# [Your goal]
What is needed is an exact repetition of the lines below, from the first one through the one holding "Given: Open the GAC_MSIL breadcrumb segment", with no pictures and nothing else.

# [Collected data entries]
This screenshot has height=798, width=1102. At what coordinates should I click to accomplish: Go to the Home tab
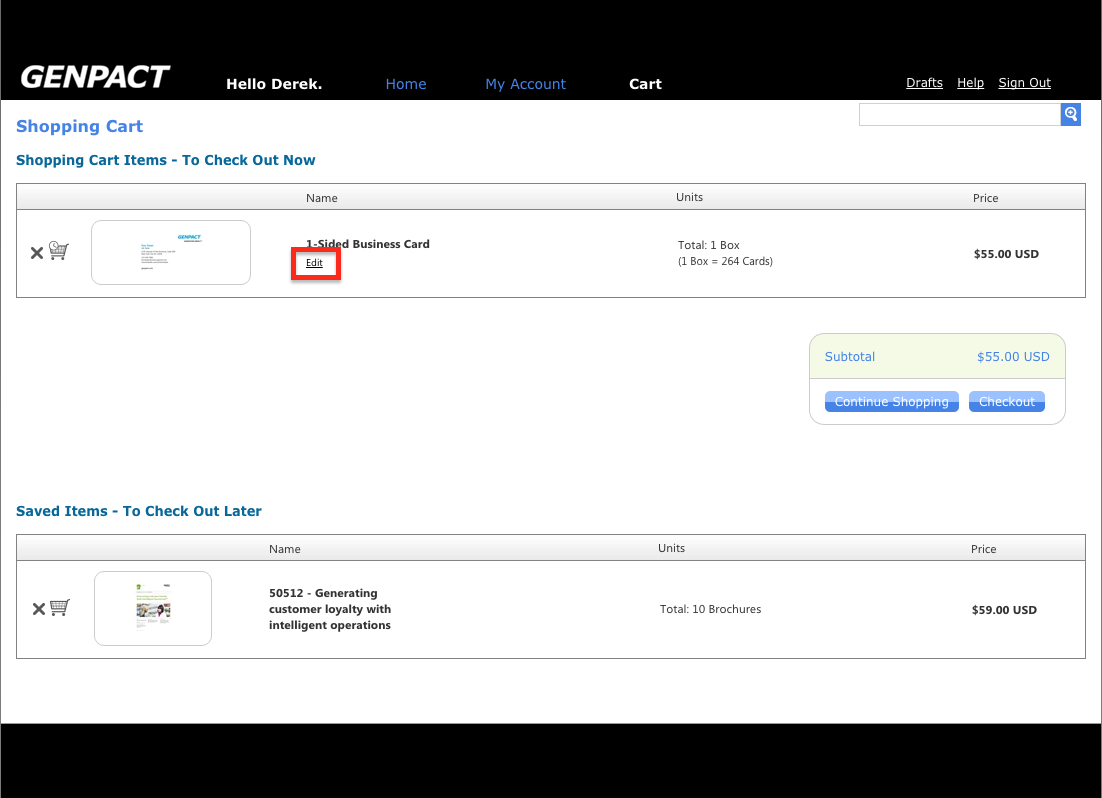click(x=406, y=84)
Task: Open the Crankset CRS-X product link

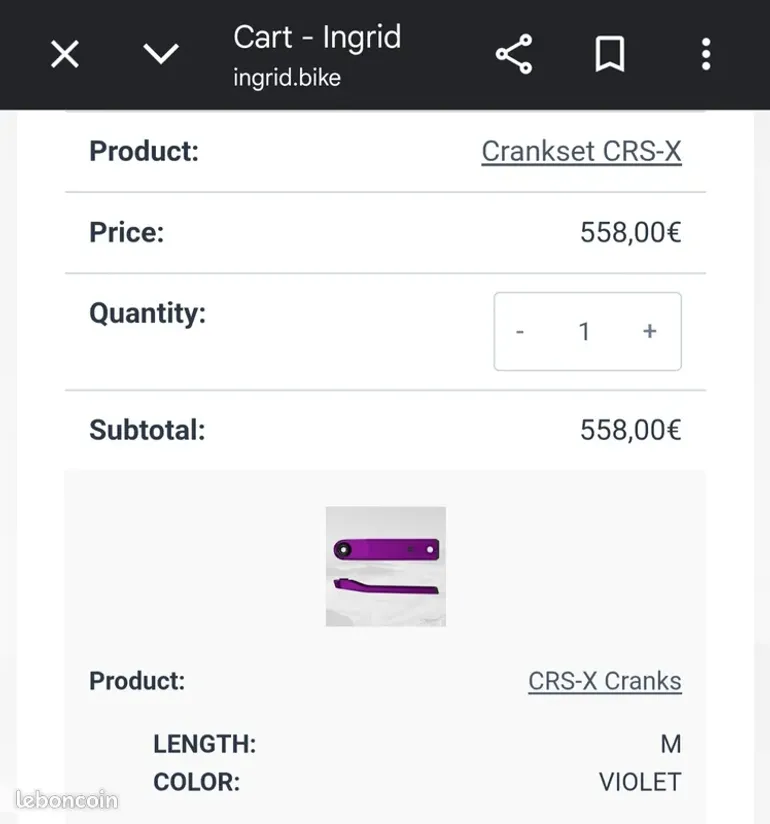Action: 581,152
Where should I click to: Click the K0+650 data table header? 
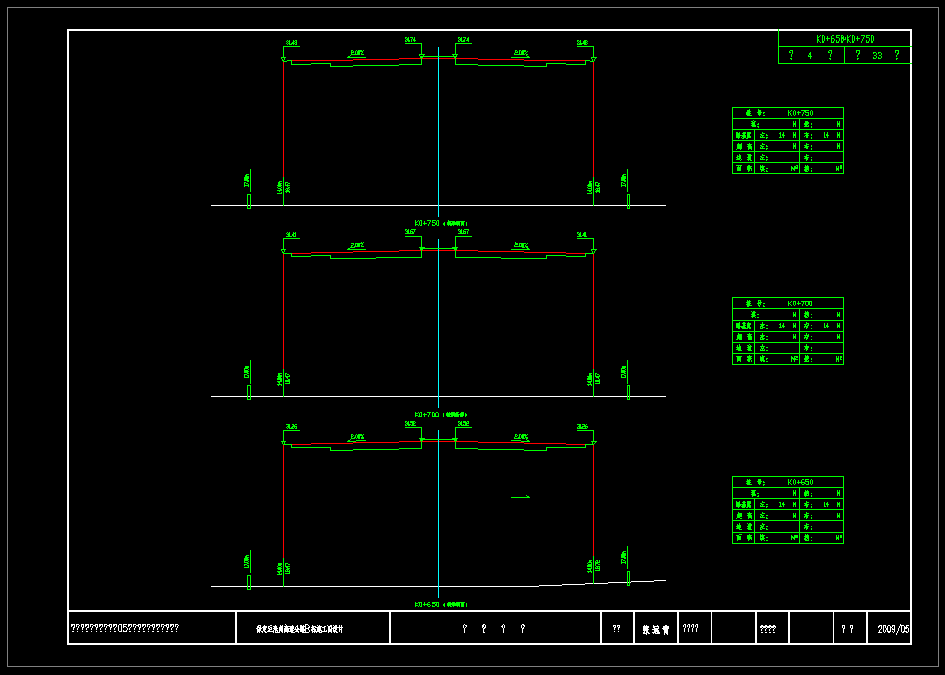point(788,482)
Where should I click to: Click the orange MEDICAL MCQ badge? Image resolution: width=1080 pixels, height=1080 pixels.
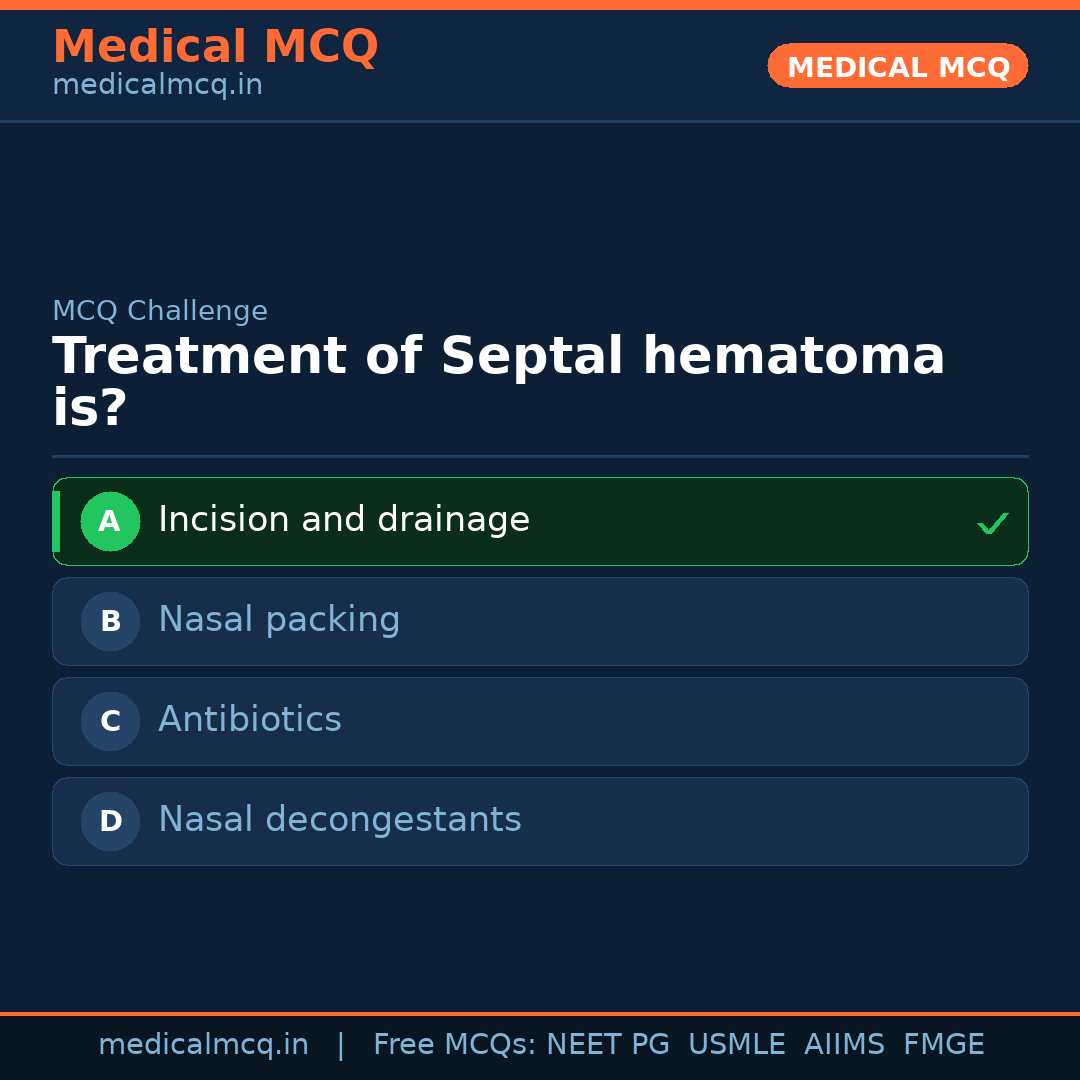click(x=897, y=67)
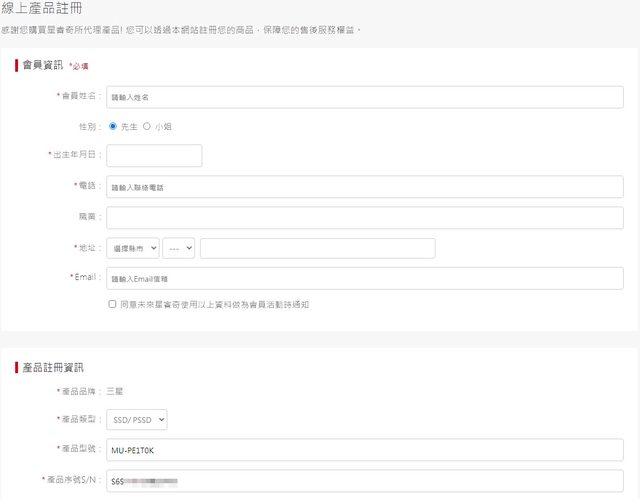The width and height of the screenshot is (640, 499).
Task: Click the 會員資訊 section heading
Action: tap(42, 65)
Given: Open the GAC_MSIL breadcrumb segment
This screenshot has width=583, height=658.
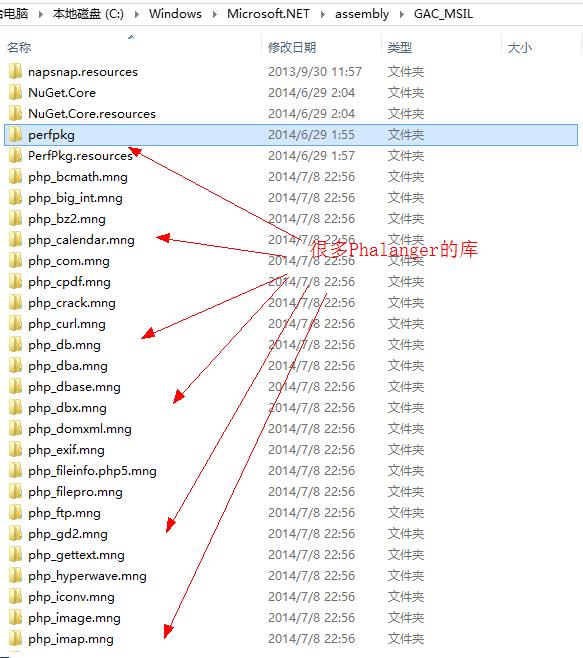Looking at the screenshot, I should coord(443,14).
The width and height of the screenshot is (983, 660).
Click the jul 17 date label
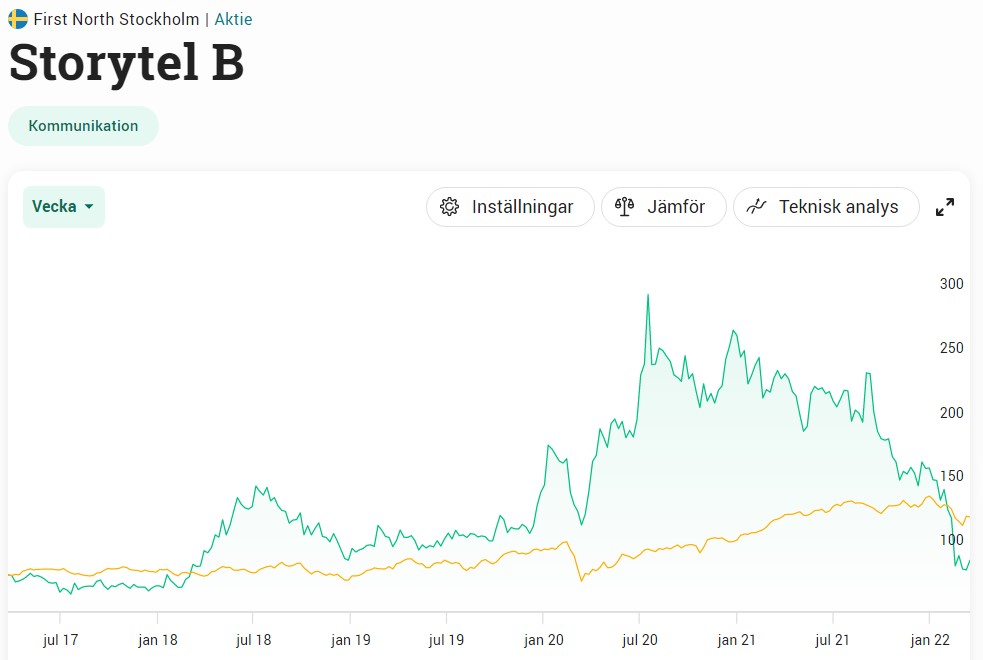[x=60, y=640]
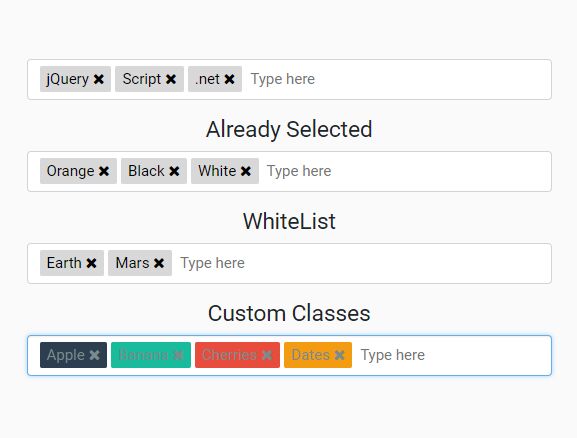The width and height of the screenshot is (577, 438).
Task: Delete the Script tag using X icon
Action: [171, 79]
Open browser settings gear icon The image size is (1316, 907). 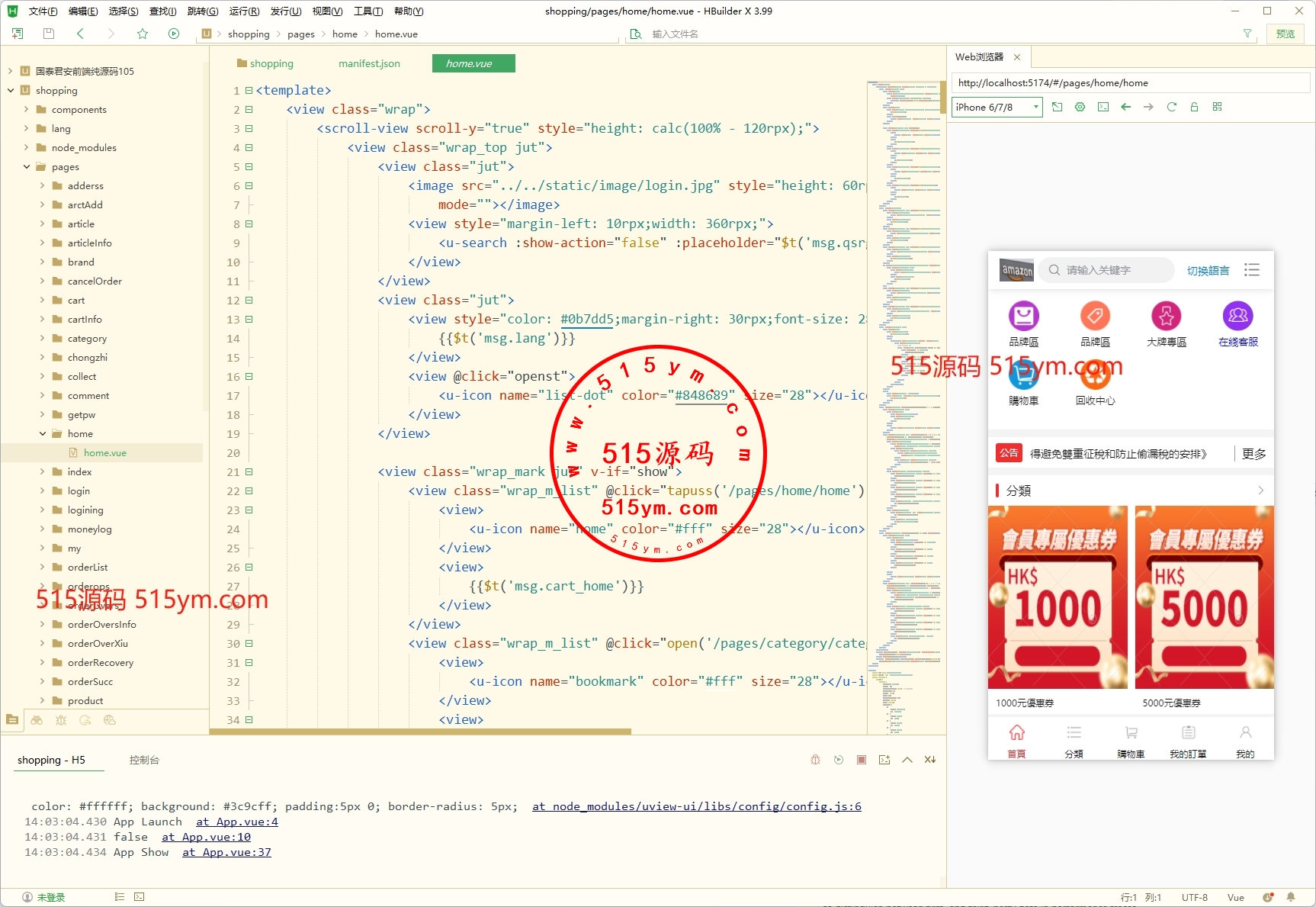(1080, 107)
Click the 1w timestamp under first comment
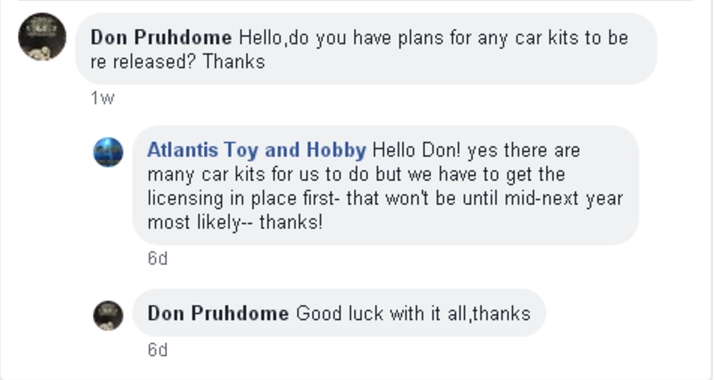The image size is (714, 380). click(102, 98)
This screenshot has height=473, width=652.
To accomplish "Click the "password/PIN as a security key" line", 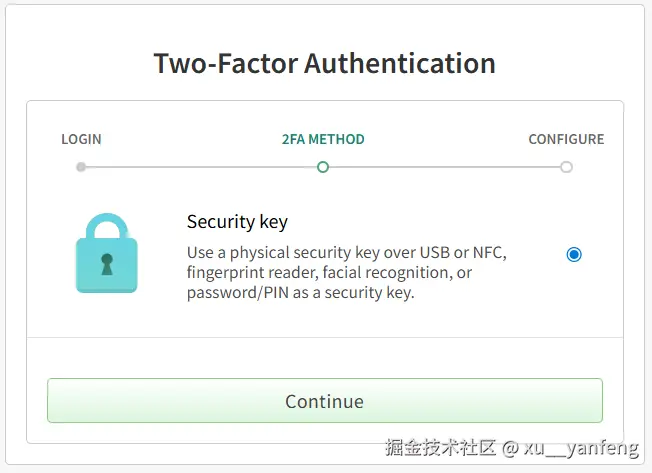I will [x=300, y=293].
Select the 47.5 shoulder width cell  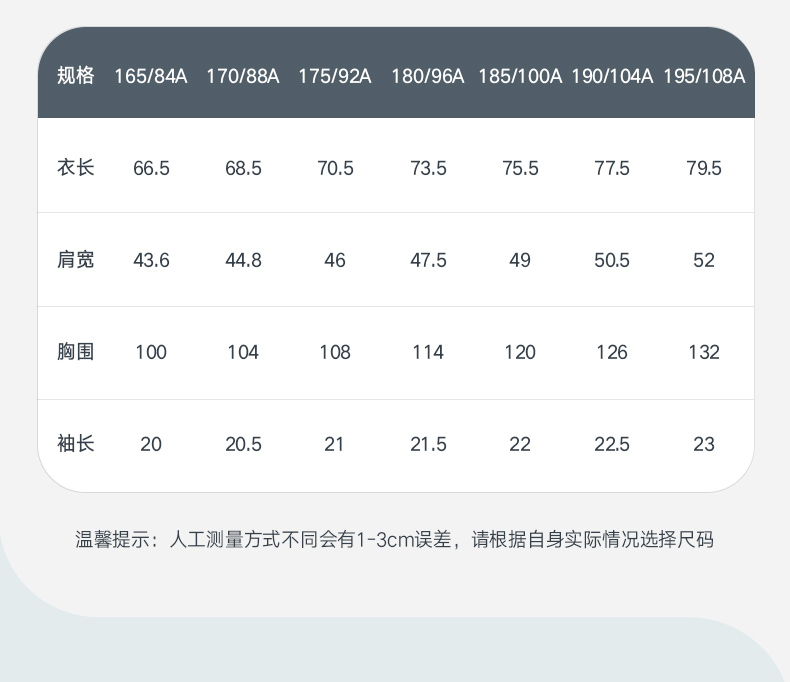pyautogui.click(x=428, y=260)

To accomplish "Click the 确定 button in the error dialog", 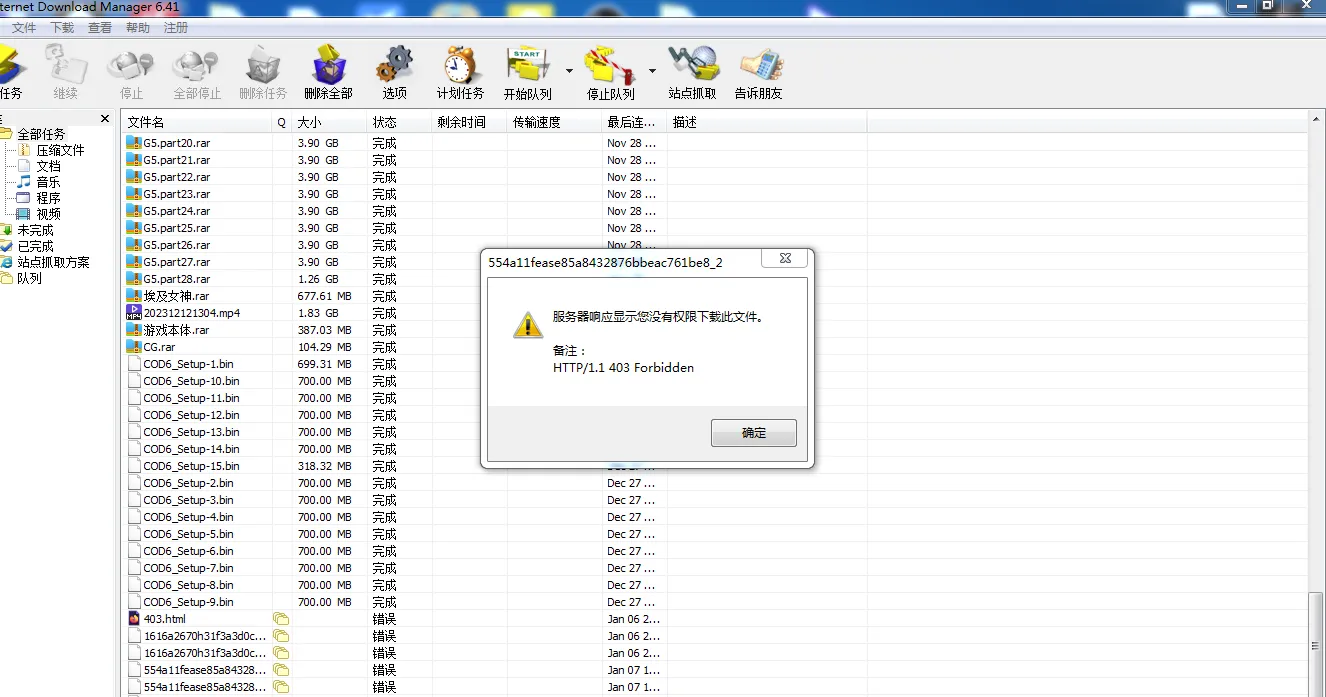I will [753, 432].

# [Response box]
This screenshot has height=798, width=1102. At what coordinates should I click to accomplish: Go to the Home tab
click(x=406, y=84)
Task: Open the Crankset CRS-X product link

Action: 581,152
Where should I click to: Click the K0+650 data table header? 
point(788,482)
Where should I click to: Click the orange MEDICAL MCQ badge? Image resolution: width=1080 pixels, height=1080 pixels.
click(x=897, y=67)
The width and height of the screenshot is (640, 499).
Task: Click the 會員資訊 section heading
Action: tap(42, 65)
Given: Open the GAC_MSIL breadcrumb segment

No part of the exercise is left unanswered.